Clinton Will Flunk Spending Bill Unless School Tests Included

Elizabeth Shogren Los Angeles Times

President Clinton threatened Saturday to veto a sweeping funding package for federal education and labor programs unless it provides money for his national school exam initiative and continues to support other administration programs for reforming public schools.

In his weekly radio address, Clinton lambasted the Senate for voting to combine funding for various education programs - including charter schools - into lump-sum block grants for states, and he took the House to task for voting against his proposal for voluntary national reading tests for fourth-graders and math exams for eighth-graders.

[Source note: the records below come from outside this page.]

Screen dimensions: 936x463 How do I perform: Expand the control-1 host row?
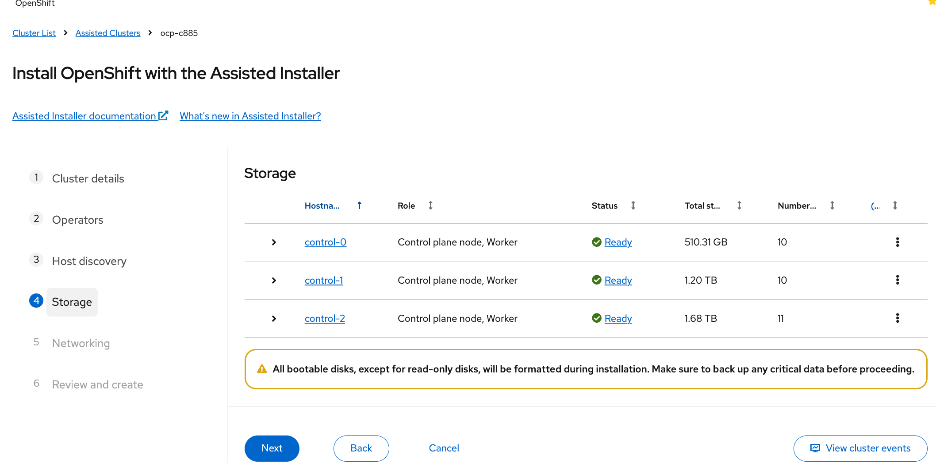tap(274, 280)
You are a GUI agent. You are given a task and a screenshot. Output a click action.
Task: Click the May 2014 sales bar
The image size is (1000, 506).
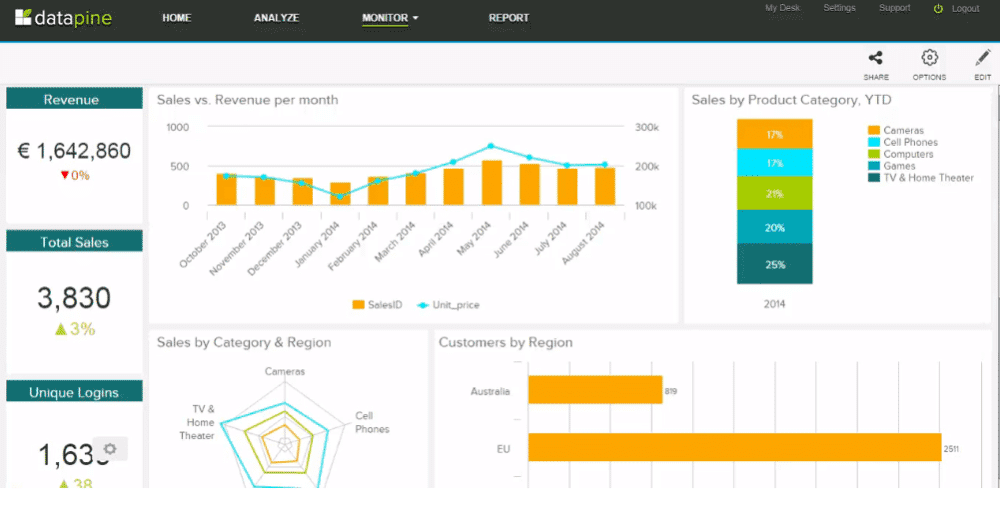491,183
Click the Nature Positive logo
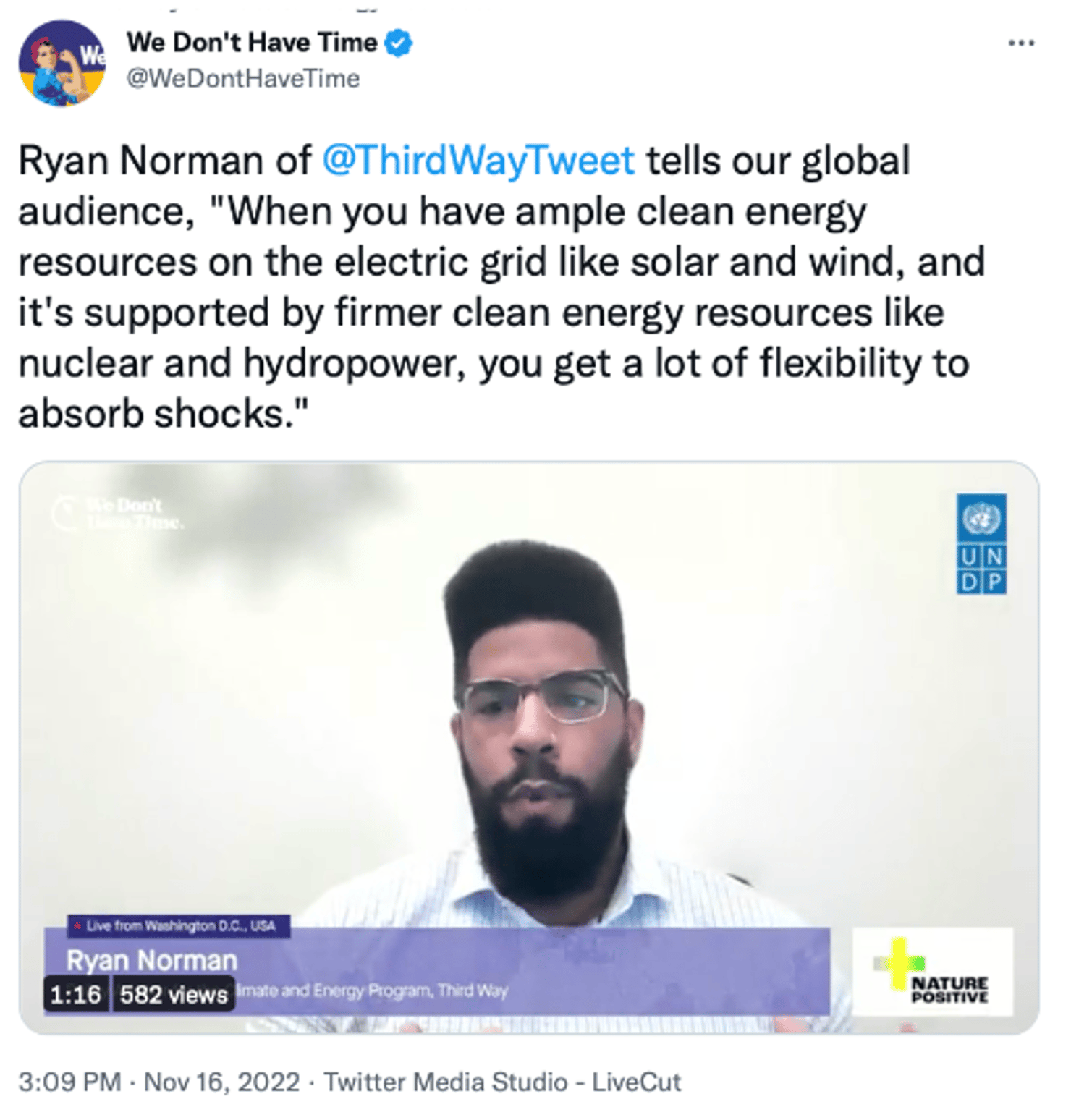The width and height of the screenshot is (1071, 1120). tap(933, 972)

“In effect, they’ve cast their votes against better schools and for a status quo that is failing too many of our children,” Clinton said.

In the Republican radio response, Sen. Slade Gorton, R-Wash., said Clinton’s veto threat shows that he believes the notion that Washington knows best.

“By taking this position, I think the president is telling parents and teachers, ‘I don’t trust you,”’ Gorton said.

Rep. William F. Goodling, R-Pa., the chief House opponent of Clinton’s national testing plan, insisted that the president’s veto threat would not deter House Republicans from their efforts to kill the “new education tests developed by Washington bureaucrats.”

Goodling also inferred that a veto of the education and labor bills could have serious ramifications. “I am very surprised that the president would suggest a veto that could force a government shutdown,” he said.

Clinton made his veto threat on a presidential weekend full of education themes. On Friday, Clinton and first lady Hillary Rodham Clinton dropped their daughter Chelsea off to begin life as a Stanford University student. On Saturday morning, he met with parents, students and administrators of several California charter schools at one of the schools in San Carlos.

The president used the event to praise the fledgling charter school movement and announce that $40 million in federal grants - including $3.4 million for California - will go to support new and existing charter schools. Such schools, while publicly funded, are free from many of the requirements and bureaucracy that govern traditional public schools.

But as Clinton listened to charter school founders, teachers, students and high-tech executives talk about the success of these innovative schools, a battle was brewing in Washington over the funding that helps them run and the federal role in public education in general.

One of the measures that provoked Clinton’s veto threat was a Senate provision - offered by Gorton - that would consolidate Education Department funding for charter schools with other specific federal initiatives for elementary and secondary schools - such as bilingual education and safe and drug-free schools programs. The Senate would have the money go to states in the form of block grants, which they could use at their discretion.

Clinton suggested that this Senate provision would hurt charter schools because the federal money specifically allocated to fund them would no longer exist.

Meanwhile, the House, in an unusual coalition of conservatives, who say the national tests advocated by Clinton would open the door to more federal control of schools, and some liberals, who believe that the tests would stigmatize poor and minority students, voted to block federal funding for the initiative. The Senate, however, approved a modified version of Clinton’s plan.

The House and Senate versions must be reconciled before the legislative package is sent to Clinton; it remains unclear whether the final version will include the either the Senate’s block-grant plan or the House’s test-funding ban.